__feel your wounds__
(a fiction)
“You pay them, but sometimes they like it too. And feel your wounds more eagerly than they feel you.”—Ernest Hemingway
Lynn was trying to figure out whether she was a prostitute. The fact that men had been paying money in order to spend 15 naked minutes with her was without question. The question was, did her profession define her life?
She knew she didn’t like it. She also knew she was making more money in six weeks than she’d made in the six years after graduating high school. And that felt good. The power over men felt good—power to create their sick, contorted faces. Business men and married men and local politicians. Outside of her house they wouldn’t have spoken to her. But inside her room they were confined to her.
She and her friends, when they had money and were growing up, had laughed about prostitutes like they were animals.
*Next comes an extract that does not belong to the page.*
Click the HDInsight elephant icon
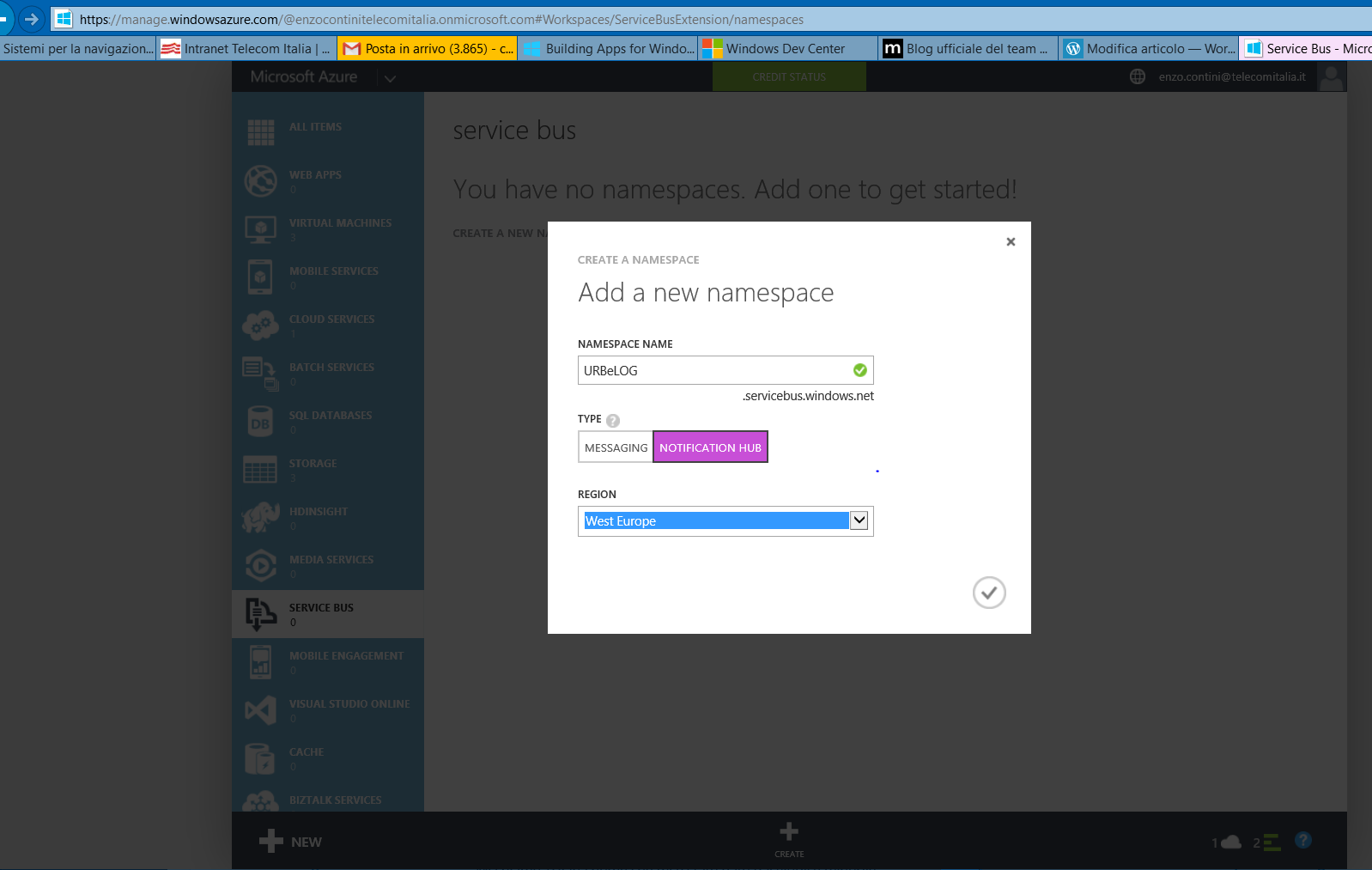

Like being a prostitute was the very worst thing and the very last job you’d ever do. But she knew better. For starters, she knew the worst thing was being without money. Being without money meant being truly desperate. And at least with this, she didn’t feel desperate at all. She only felt worn as a boxer’s fists feel worn. Only as sore as a railroad builder’s arms. So what if it was her legs that hurt instead of her arms? Was there so much difference when in the end everyone sacrificed their bodies for a day’s wages?
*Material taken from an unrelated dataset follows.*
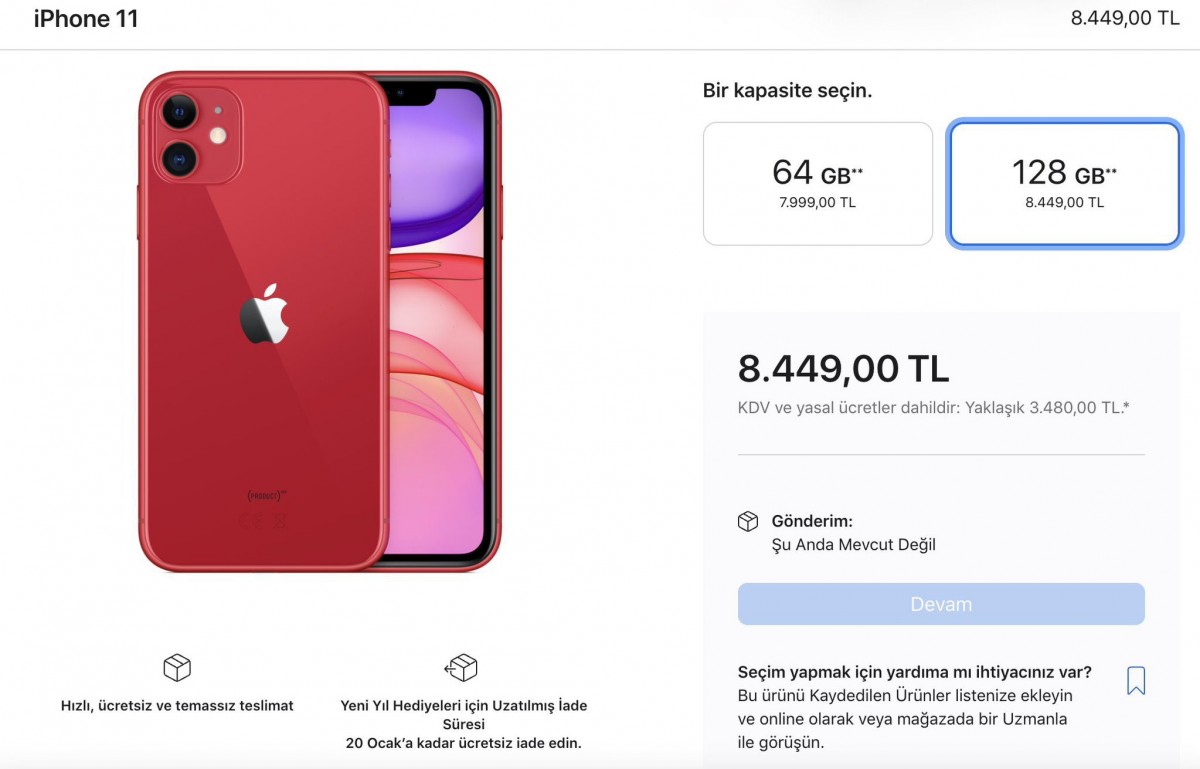
Task: Click the shipping box icon beside Gönderim
Action: coord(748,522)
Besides, at least she was able to admit the way she spent her time. The men who came to her, the men who had to hide it, they were the ones that were living the lie. And of course to keep your soul was better than keeping your body. In the end all our bodies are taken. The soul is the only thing you get to keep.
So, for now, yes. She was a prostitute. And she hated it. But she hated life a little bit less because of it.